YOUR OBJECTIVE: Put the rows into a Markdown table with the columns No. and Line, one numbered line per table row and blank lines omitted, starting at the line that contains "You are a GUI" and continuing through the end of the rows. Leave the pictures out of the table.

RECORDS FOR THE EXERCISE:
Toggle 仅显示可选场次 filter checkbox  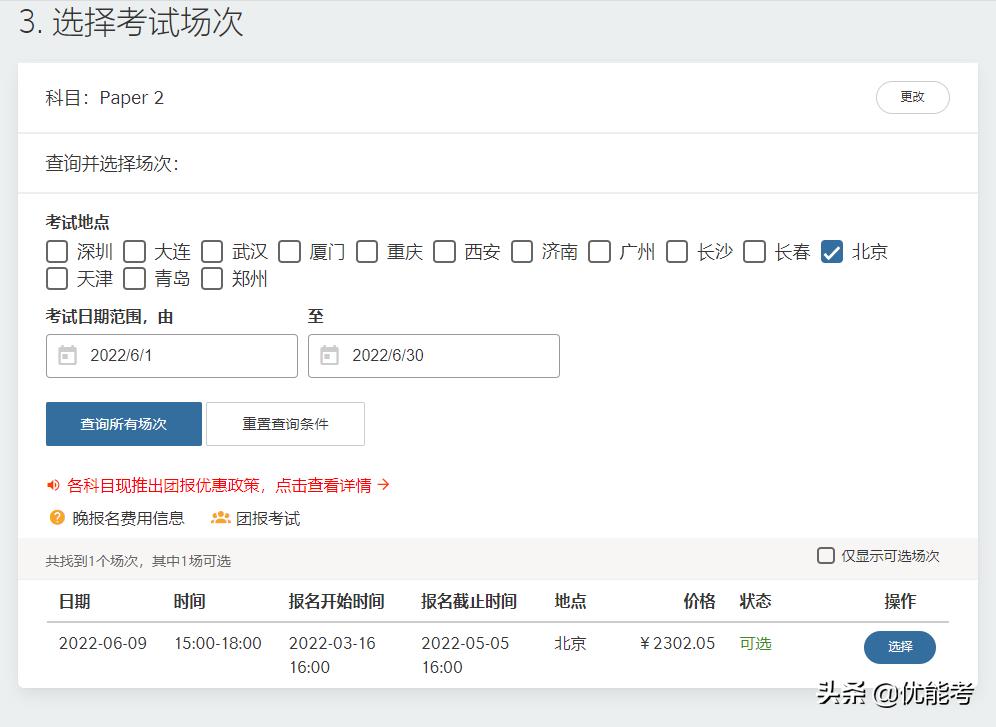(825, 555)
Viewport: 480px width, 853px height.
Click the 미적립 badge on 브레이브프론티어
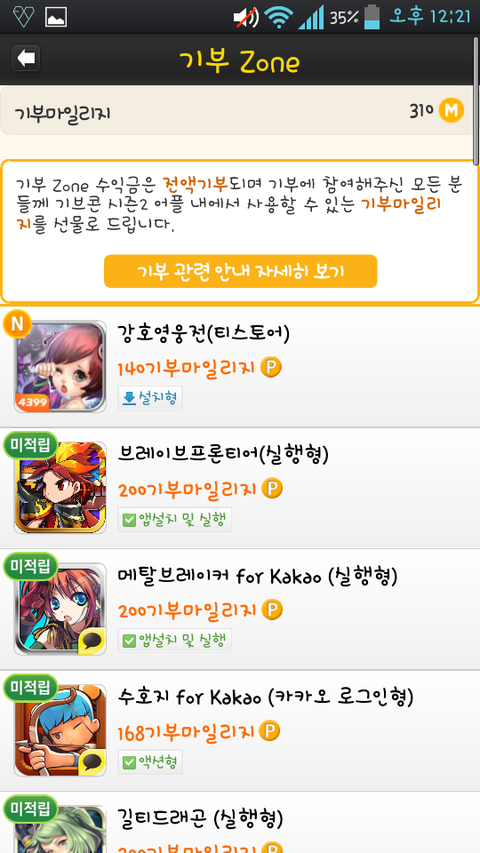[30, 445]
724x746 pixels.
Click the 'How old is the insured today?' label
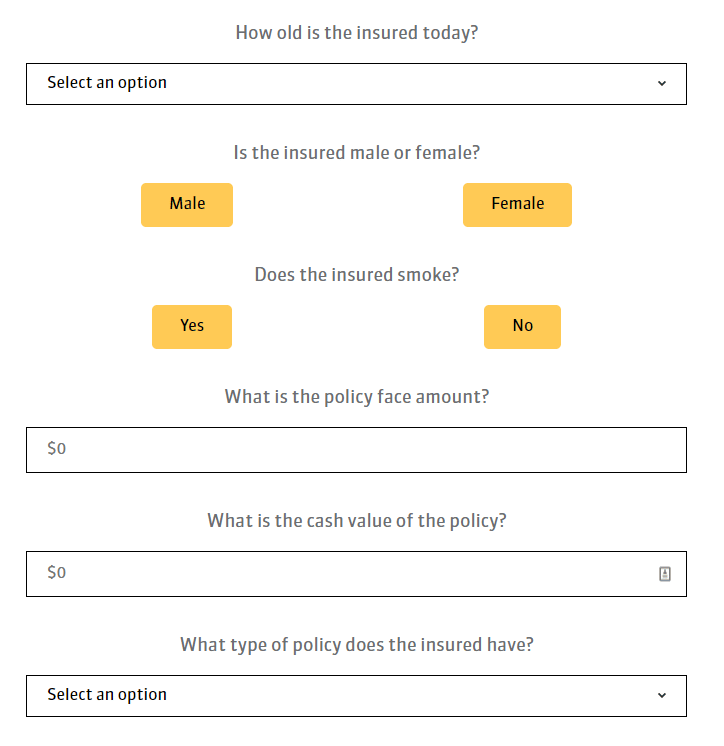pos(356,32)
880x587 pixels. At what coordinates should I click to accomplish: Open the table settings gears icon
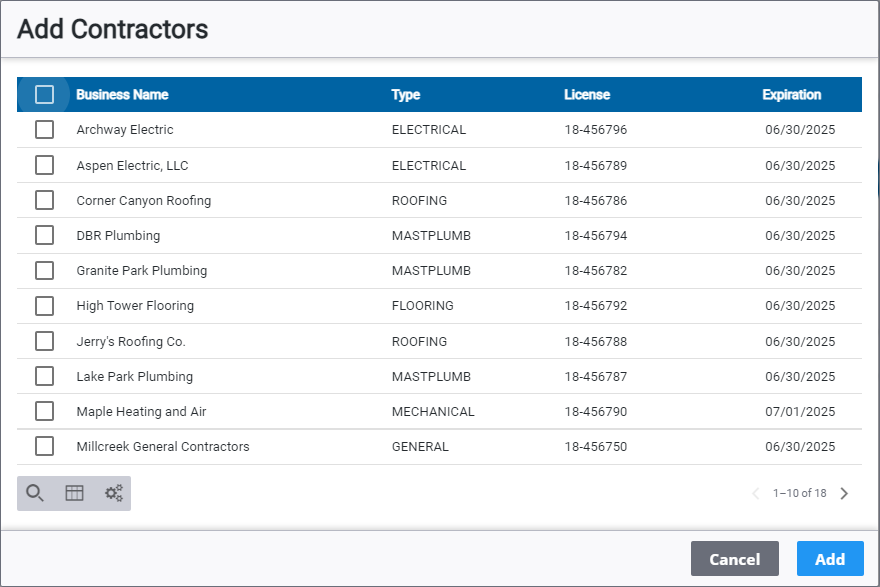pyautogui.click(x=114, y=493)
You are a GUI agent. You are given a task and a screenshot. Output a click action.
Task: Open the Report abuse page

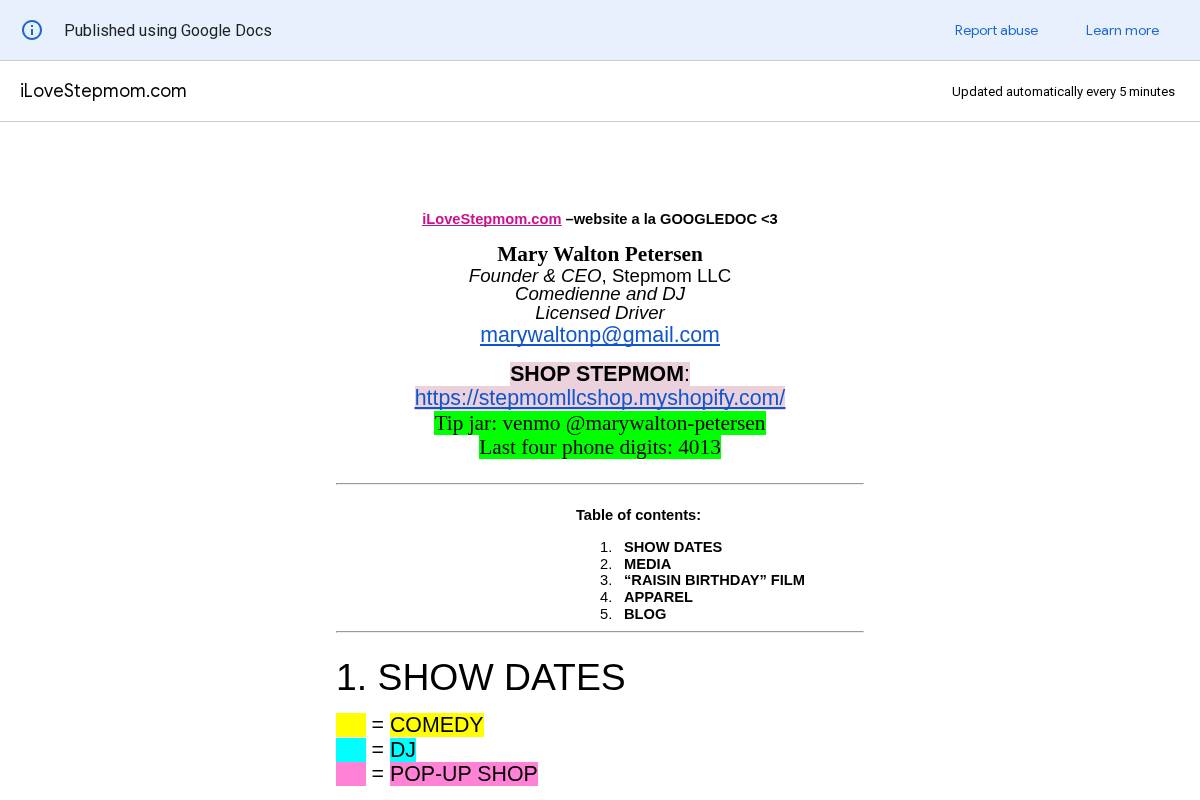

EXERCISE RESPONSE:
| No. | Line |
|---|---|
| 1 | You are a GUI agent. You are given a task and a screenshot. Output a click action. |
| 2 | Task: Open the Report abuse page |